Power, control and narcissism fueled this injustice and inequity. Humility was its antidote. Joan Chittister writes,
“When we make ourselves God, no one else in the world is safe in our presence. Humility, in other words, is the basis for right relationships in life.” (77, The Rule of Benedict)
This humility was to pervade our daily life. It was not just to be something we practiced on Sundays. Benedict’s ladder culminated with this final step:
“The twelfth step of humility is that a monk always manifest humility in bearing no less than in his heart, so that it is evident at the Work of God, in oratory, the monastery or the garden, on a journey or in the field, or anywhere else…”
This radical concern for others was to characterize our life every moment in every place we found ourselves on the map.

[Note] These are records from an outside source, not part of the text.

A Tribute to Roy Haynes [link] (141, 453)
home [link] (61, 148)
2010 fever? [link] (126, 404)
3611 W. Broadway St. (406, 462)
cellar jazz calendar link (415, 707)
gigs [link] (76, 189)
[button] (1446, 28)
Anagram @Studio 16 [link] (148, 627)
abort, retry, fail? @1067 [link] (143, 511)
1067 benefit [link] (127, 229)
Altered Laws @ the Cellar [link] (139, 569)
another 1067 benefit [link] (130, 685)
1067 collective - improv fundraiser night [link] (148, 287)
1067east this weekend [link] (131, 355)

This way of framing “Love of Neighbor” feels especially important today. We still live in a world in which “the powerful few make decisions that profit them but plunge the powerless many into continual chaos.” We still experience the tragic truth that “when we make ourselves God, no one else in the world is safe in our presence.”
My friend Cheryl, pastor at New Heritage Fellowship in TX, writes that one of the questions most needed today is this:
“What’s it like for you?”
It’s a question that validates someone else’s experience as equally important as my own. It’s a question that refuses to see my experience as normative. It’s a question that communicates seeing and hearing someone besides myself. It’s a question of humility, refusing to make ourselves God, refusing to use power over others.
In her book White Fragility author and consultant Robin DeAngelo writes that “racial humility”–a posture of ongoing learning, a belief that my experience as a white male is not normative, my commitment to validating the experiences of people of color–is a key to overcoming racist beliefs and behaviors.
All of this is why it is so important to have the right goal in mind as people who are journeying with Jesus. Not only is the goal “love of neighbor,” it is a love of neighbor that is incarnated in humility. Too often, sadly, Christians and churches have pursued love of neighbor in ways that are self-serving. Christ’s call is to love neighbor in ways that put neighbor first.